Other principles, according to him are, “innovativeness for improved generation and administration of Internally Generated Revenue, all MDAs should review the existing laws and regulations to improve and make for innovative Internally Generated Revenue.

“Aggressive drive for infrastructure provision to improve productivity; Principle of Equity and Budget Realism in Projects and Program conceptualization ensuring gender equitability and social inclusion; Pursuance of Projects and Programmes that will attract Official Development Assistance (ODA); Effective and efficient utilization of resources through vigorous monitoring and impact evaluation of projects and programmes; unlocking the State’s economic potentials through Agriculture and Agribusiness value chain, Tourism and Solid minerals; Improved security of lives and properties and adequate provision for Government Counterpart Cash Contribution to donor-funded programmes in order to trigger the in-flow of expected revenue from this sub-sector.”

Points to consider 

Babatunde added that the Oyo State 2024 budget has been prepared against the backdrop of continuing global and national economic challenges.

“In summary, fiscal challenges have increased due to: Subsidy removal, Floating of the exchange rate, weak national economic performance and other structural issues in the national economy.
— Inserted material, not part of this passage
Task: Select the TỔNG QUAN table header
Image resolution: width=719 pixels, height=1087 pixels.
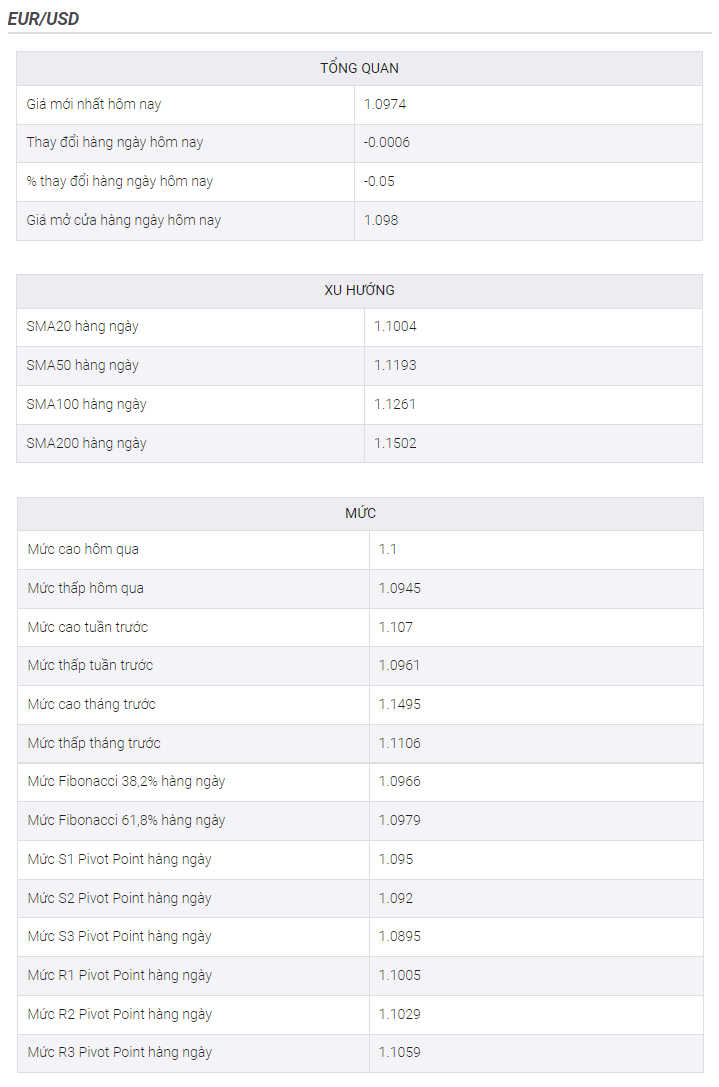Action: click(359, 68)
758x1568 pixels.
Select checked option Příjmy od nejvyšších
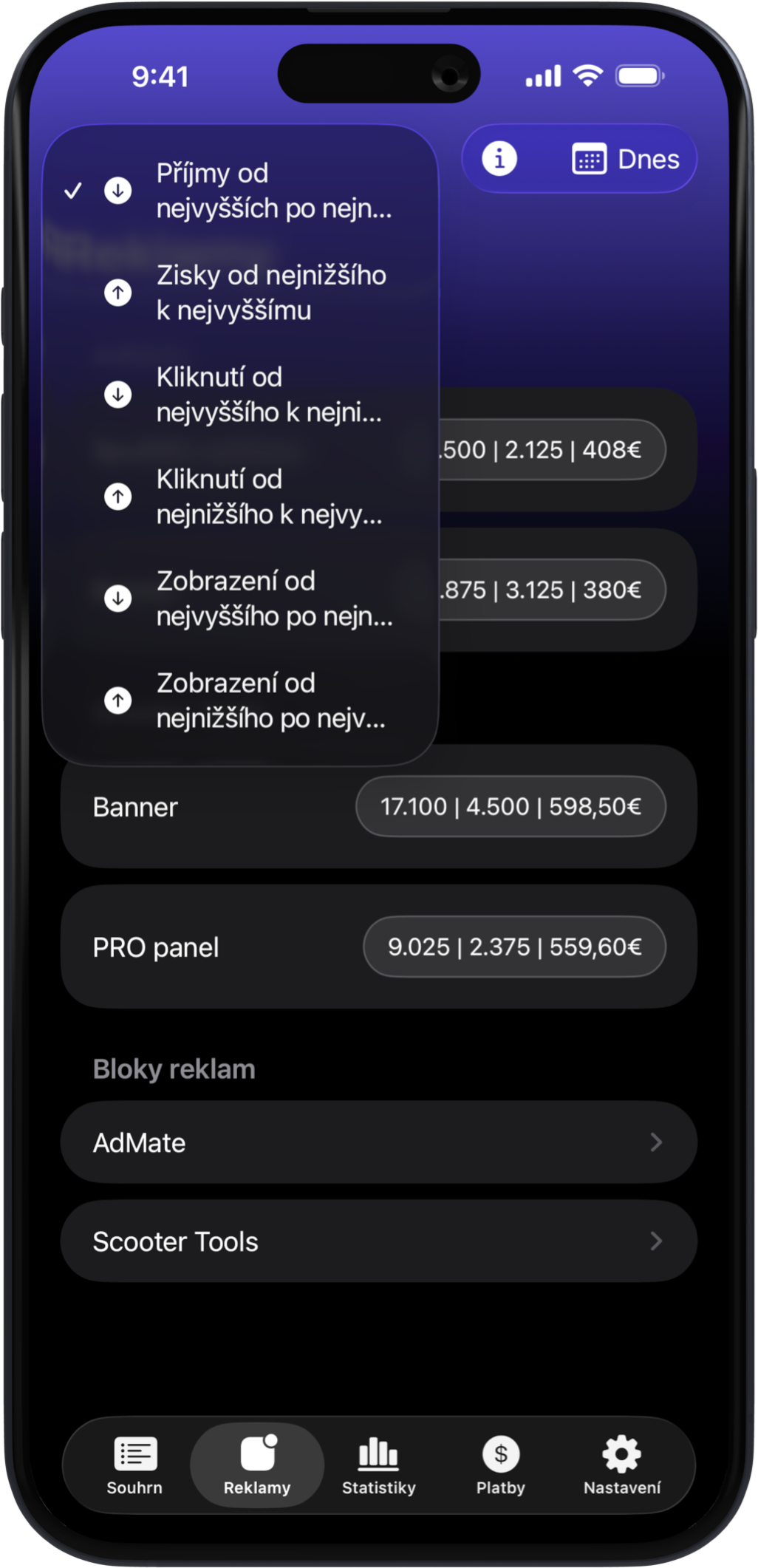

Revenue generation remains the major fiscal issue.

“However, government is reviewing the current tax administration to ensure that the taxable entities will be brought into the tax net towards improving revenue generation.  Efforts will however focus on blocking the leakages through key public financial reforms and improving revenue collection efficiency through ICT. We expect an early passage of the Budget for implementation from January 1, 2024, ”he added.

QUOTE

“We have chosen a conservative amount, which we hope to meet and surpass to ensure that we improve our budget performance from about 70 per cent which we recorded last year.  To achieve this, we will continue to use technology to block loopholes and expand our tax net to include more persons who are not already captured. As with the previous years, we have no plans of increasing taxes.”